For replacements, I have sourced a different brand this time. The new ones come from a high-performance supplier in the UK. The new set was actually quite pricey but the design is far superior. The bushings I replaced were of a two-piece design. The new ones are basically one piece, but they are a bitch to put on. It took two of us, a good vise and a bit of cursing to coerce the new bushings in place. The new bushings are polyurethane and have a little bit more “give”. I’m hoping this might help prevent them from breaking apart as severely as the others did.
The point of all this is for you folks thinking that these type bushings are the final solution – think again! These things do wear out and in my case they did in only 15,000 miles. Of course the high load that the compressed front spring puts on the front suspension is in part responsible for the wear, but nevertheless these bushings do wear out. For you folks running V8′s (LT1, Fords or whatever) keep this in mind: the V8′s weight is much higher than the original TR6 tractor engine or (in my case) the V6.
Last post I had pictures and talked about the new front suspension on bowtie6‘s new frame. Quick post today…

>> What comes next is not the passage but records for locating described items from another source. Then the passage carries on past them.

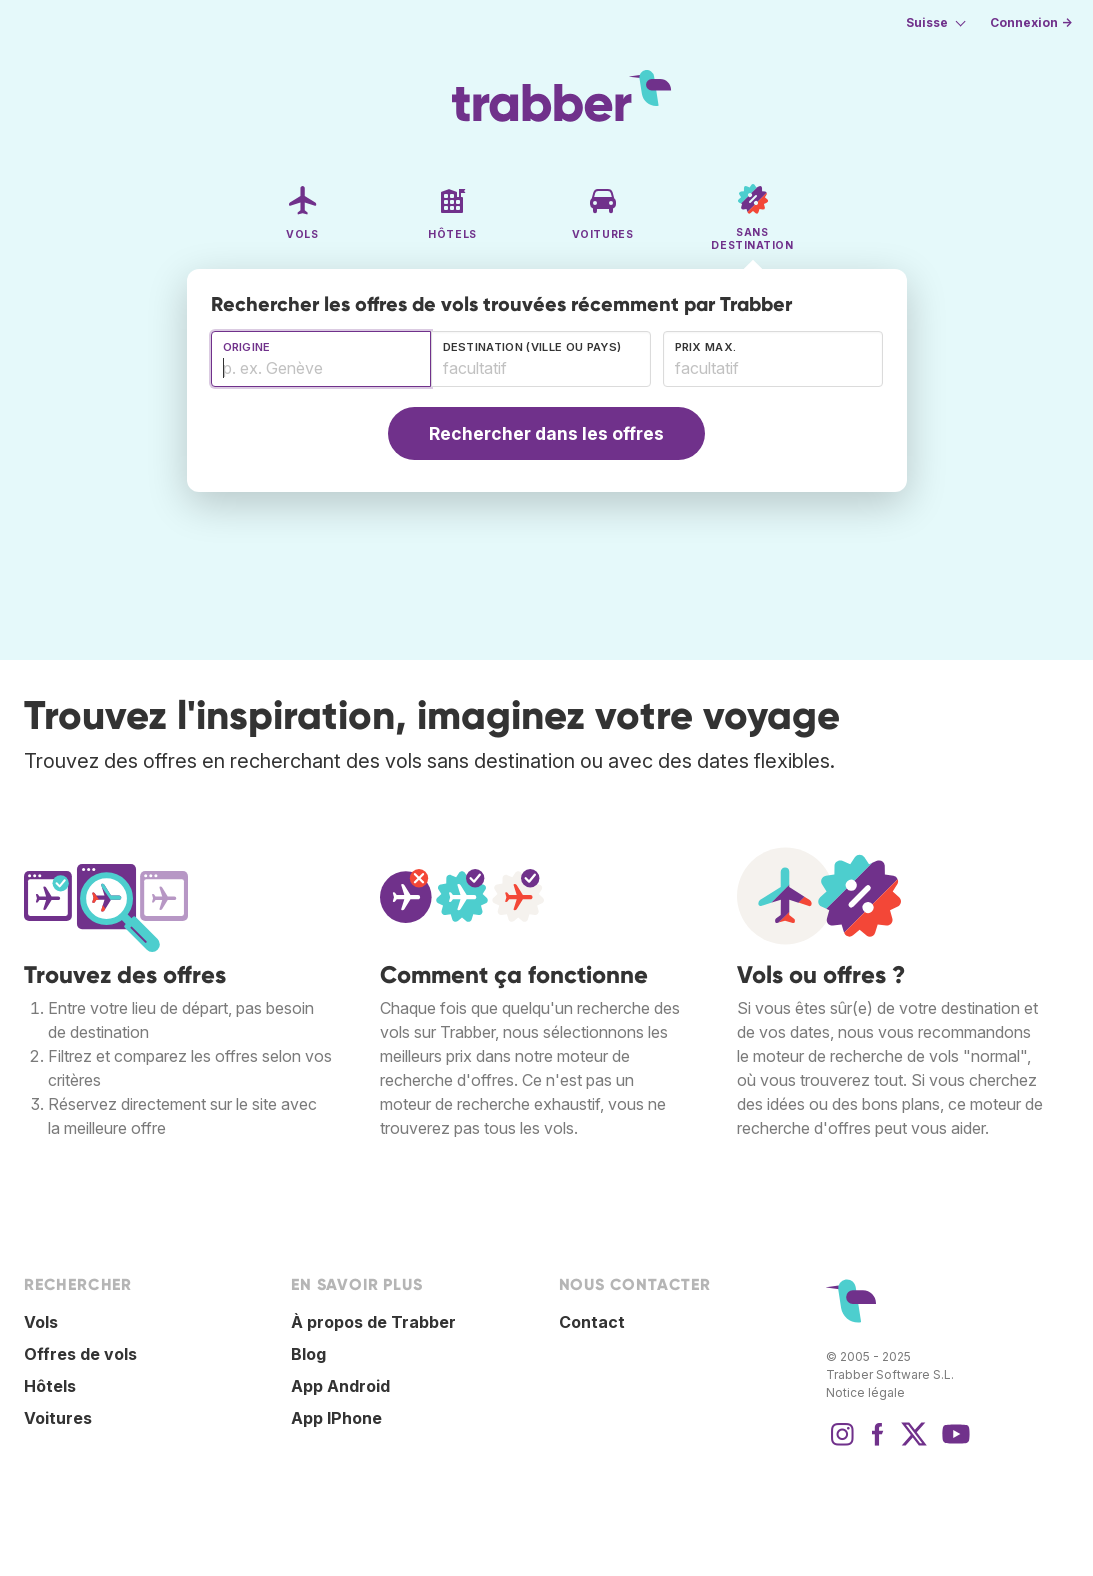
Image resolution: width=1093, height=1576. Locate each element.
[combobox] (321, 359)
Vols (41, 1322)
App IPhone (336, 1418)
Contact (592, 1322)
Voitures (58, 1418)
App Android (340, 1386)
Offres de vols (80, 1354)
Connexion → (1031, 22)
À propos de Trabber (373, 1322)
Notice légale (865, 1392)
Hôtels (50, 1386)
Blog (308, 1354)
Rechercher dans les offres (546, 433)
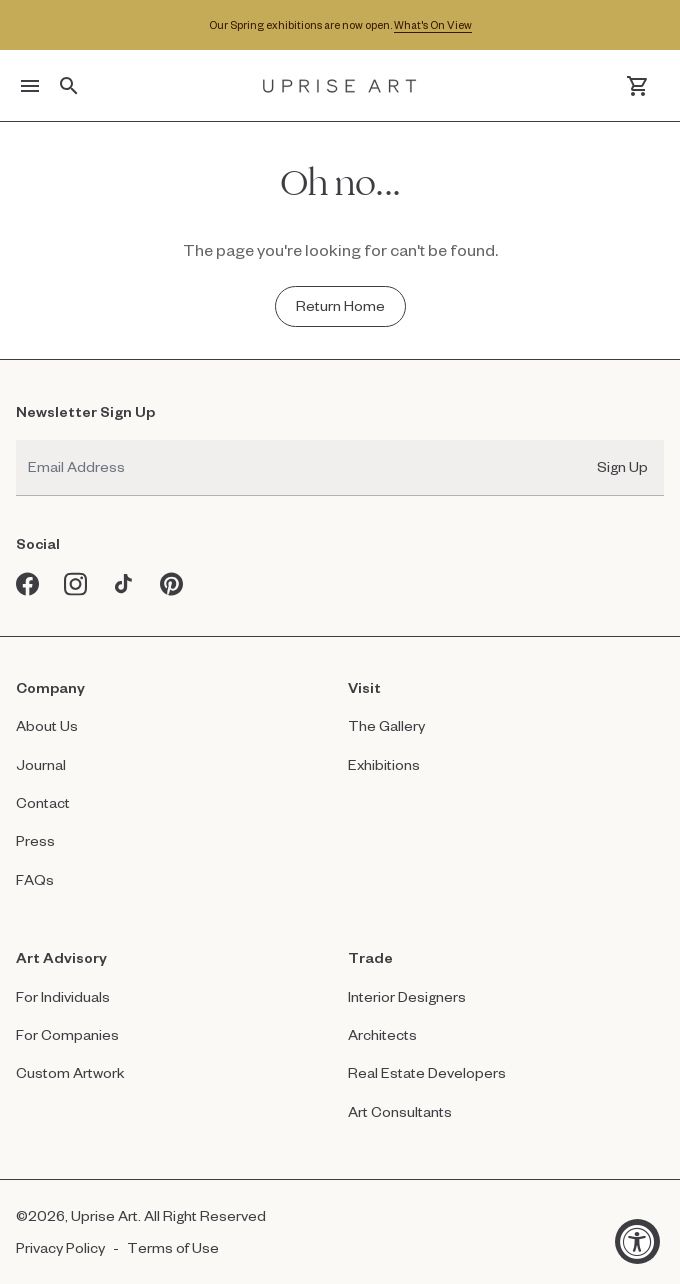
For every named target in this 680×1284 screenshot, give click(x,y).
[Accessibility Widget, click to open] (637, 1241)
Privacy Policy (60, 1247)
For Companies (67, 1034)
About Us (47, 725)
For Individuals (63, 996)
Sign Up (622, 466)
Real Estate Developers (427, 1072)
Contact (43, 802)
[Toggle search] (69, 86)
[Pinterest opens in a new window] (172, 584)
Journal (41, 764)
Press (35, 840)
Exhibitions (384, 764)
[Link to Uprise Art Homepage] (340, 86)
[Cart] (637, 86)
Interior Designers (407, 996)
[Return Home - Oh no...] (340, 306)
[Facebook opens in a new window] (28, 584)
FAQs (35, 879)
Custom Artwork (70, 1072)
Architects (382, 1034)
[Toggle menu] (30, 86)
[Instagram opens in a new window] (76, 584)
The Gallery (386, 725)
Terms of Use (173, 1247)
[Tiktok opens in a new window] (124, 584)
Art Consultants (400, 1111)
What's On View (433, 24)
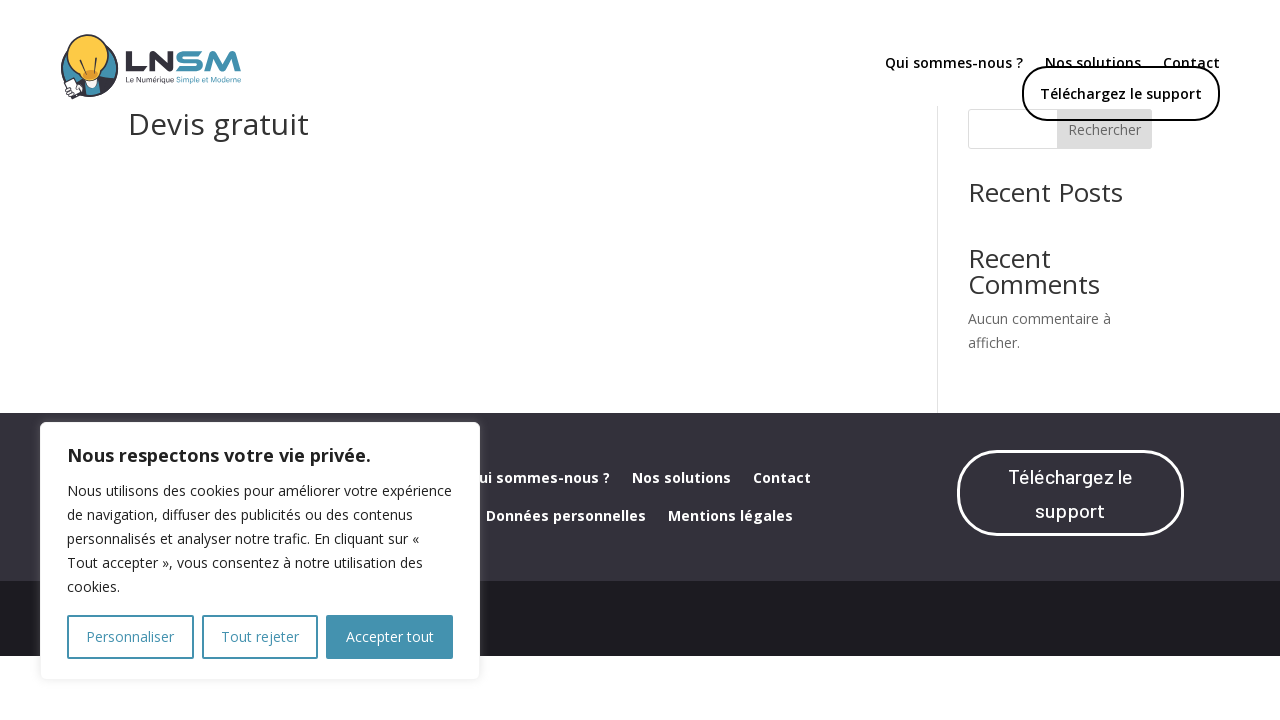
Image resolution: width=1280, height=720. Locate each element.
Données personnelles (566, 572)
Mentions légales (730, 572)
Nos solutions (681, 534)
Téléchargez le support (1121, 93)
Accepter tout (390, 636)
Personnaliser (130, 636)
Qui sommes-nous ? (954, 64)
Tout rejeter (260, 636)
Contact (782, 534)
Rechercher (1104, 184)
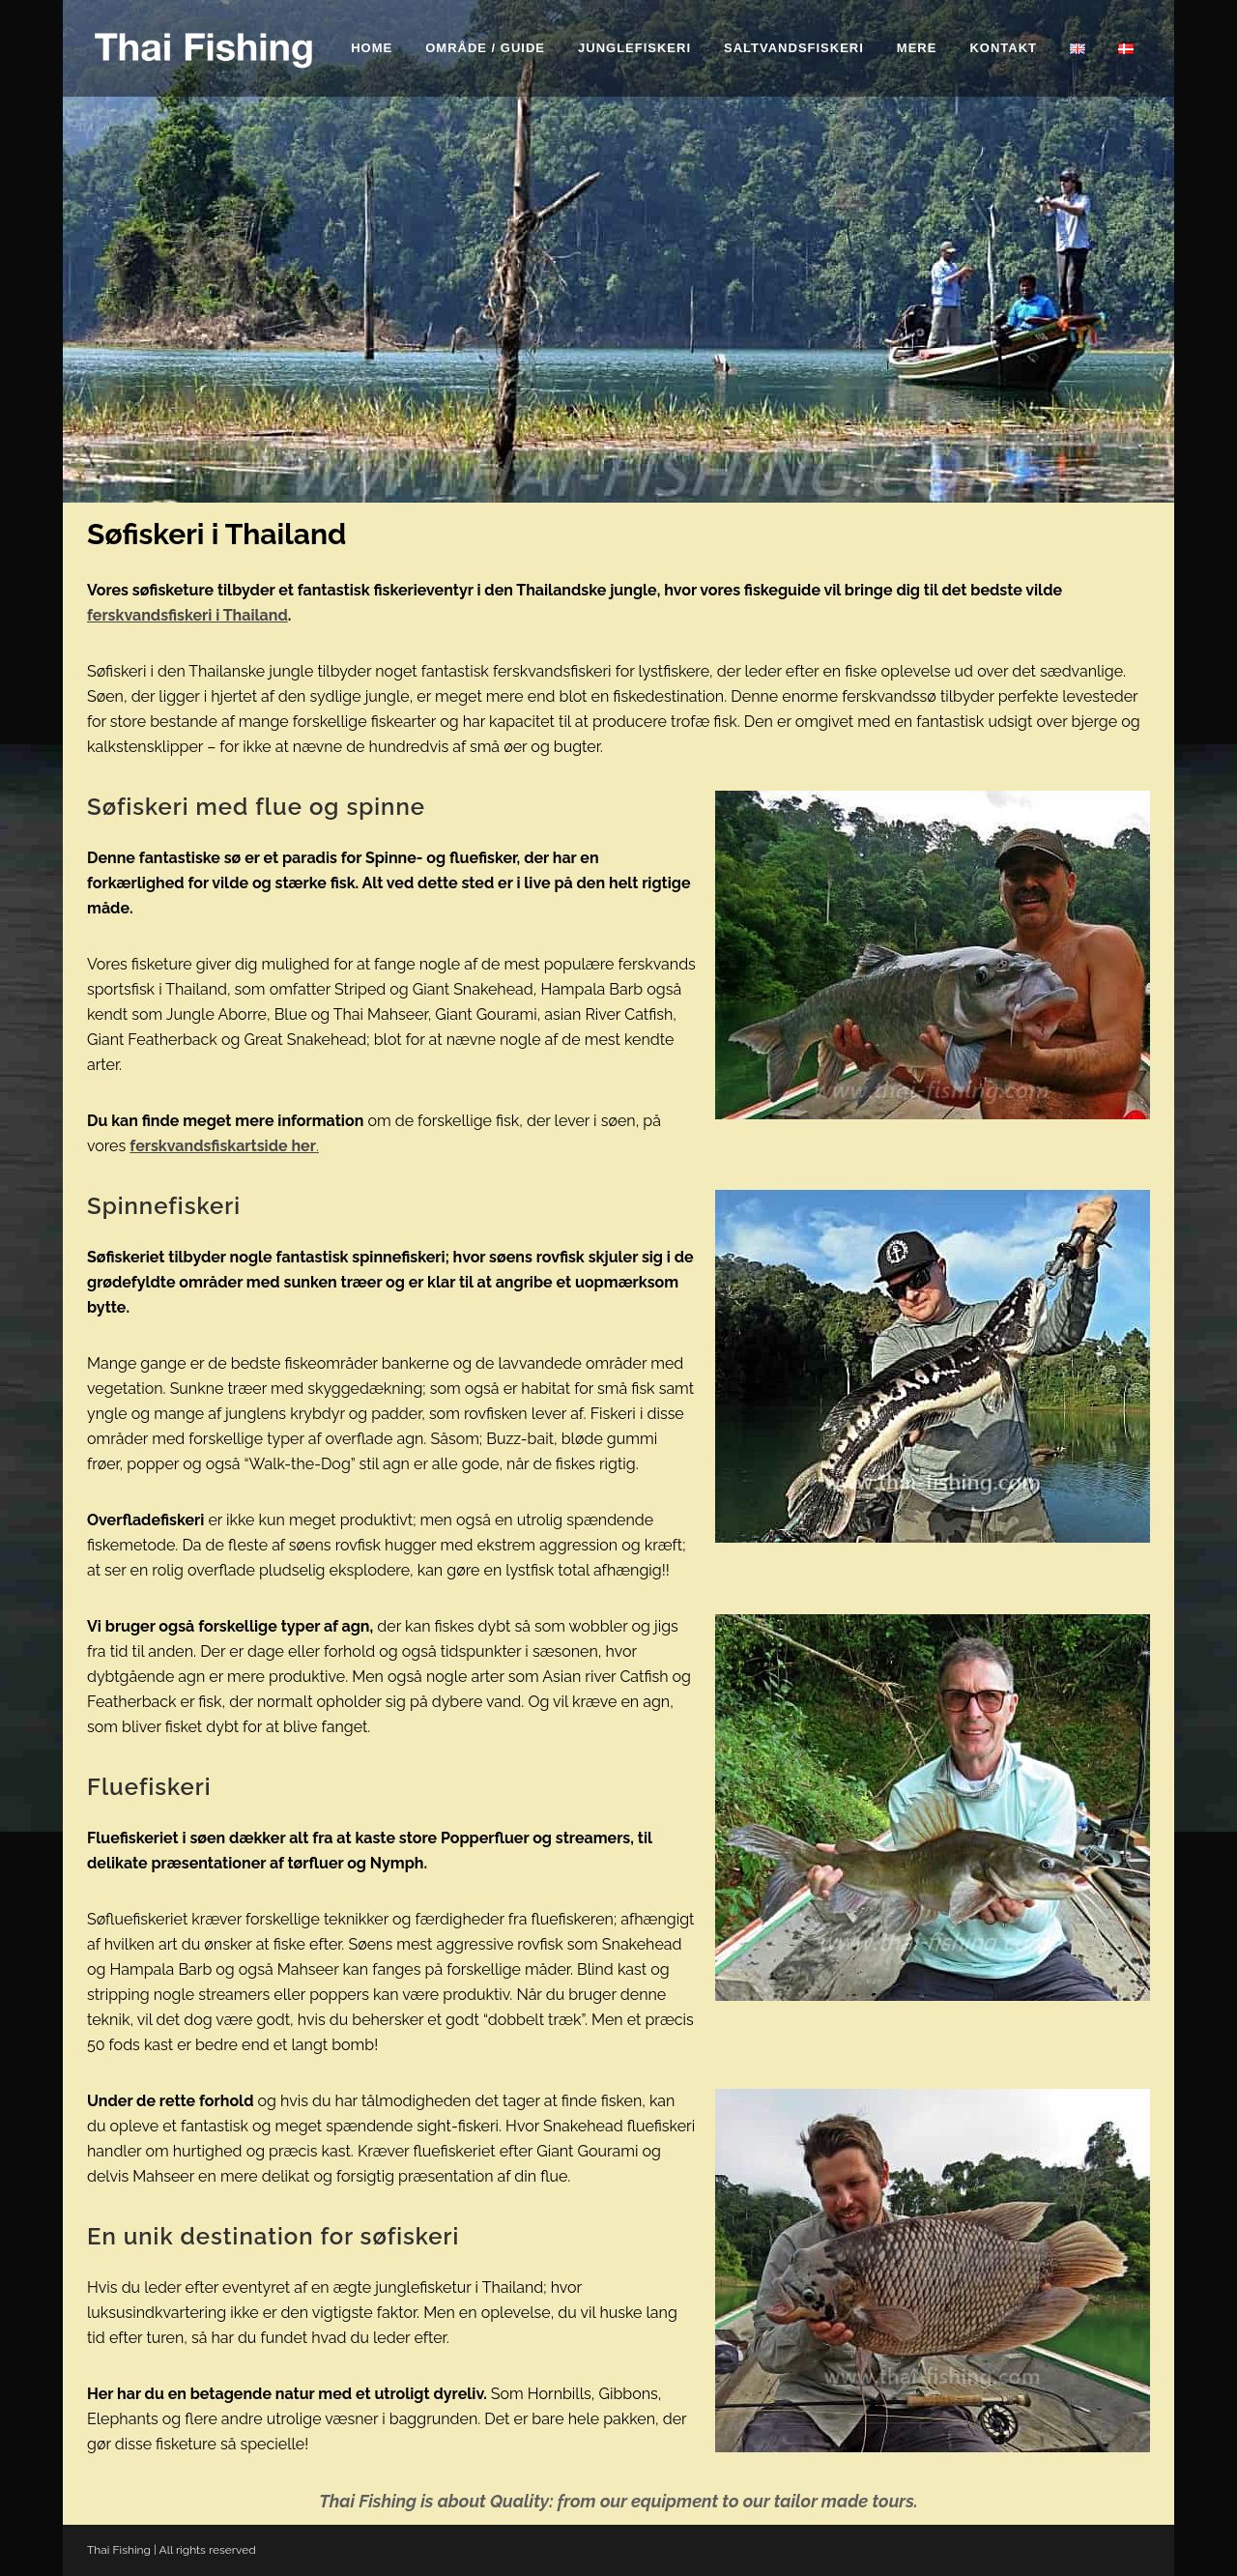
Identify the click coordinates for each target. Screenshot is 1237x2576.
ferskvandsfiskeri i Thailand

The mounts for the front sway bar are done and the look trick! The sway bar is stock, mounted on poly bushings – it worked well on the prior setup, so this will be our starting point for the new frame. This is what it looks like:
Whew! This has been a long week.
Worked on bowtie6 a little today. The rear suspension came apart and took the transmission tunnel apart also. Let me talk about the tunnel: when the V6 was grafted into the TR6, we made an all aluminium transmission tunnel cover. It is secured on a special square tubing edging that was welded to the floorboards. My main concern with the Ecotec was that the transmission tunnel cover would be too small. Well, by taking the tunnel off today we were able to determine there will be enough room. We had to make room to run the exhaust pipes on the V6 and since the Ecotec dumps on the passenger’s side, we will have enough clearance.
Then today’s good news: My cousin Jim has made some extraordinary progress on the front suspension. Here is a small gallery showing the new front section of the new made-from-scratch frame. You can see the new front suspension towers and the new coilovers that are so trick! With these guys in place, ride height will be adjustable and best of all: no more spring compressors in order to take things apart.
If you look close enough, you can see the steering rack mounts Yes, those are aftermarket rack mounts and they work quite nice. Needless to say, the rack has been positioned in a very special location in order to prevent bump steer. The rack is stock TR6 – they are nice enough. The front suspension also shows factory rotors, however the calipers are uprated Wilwoods with four pucks each. They have proven to provide very good stopping power.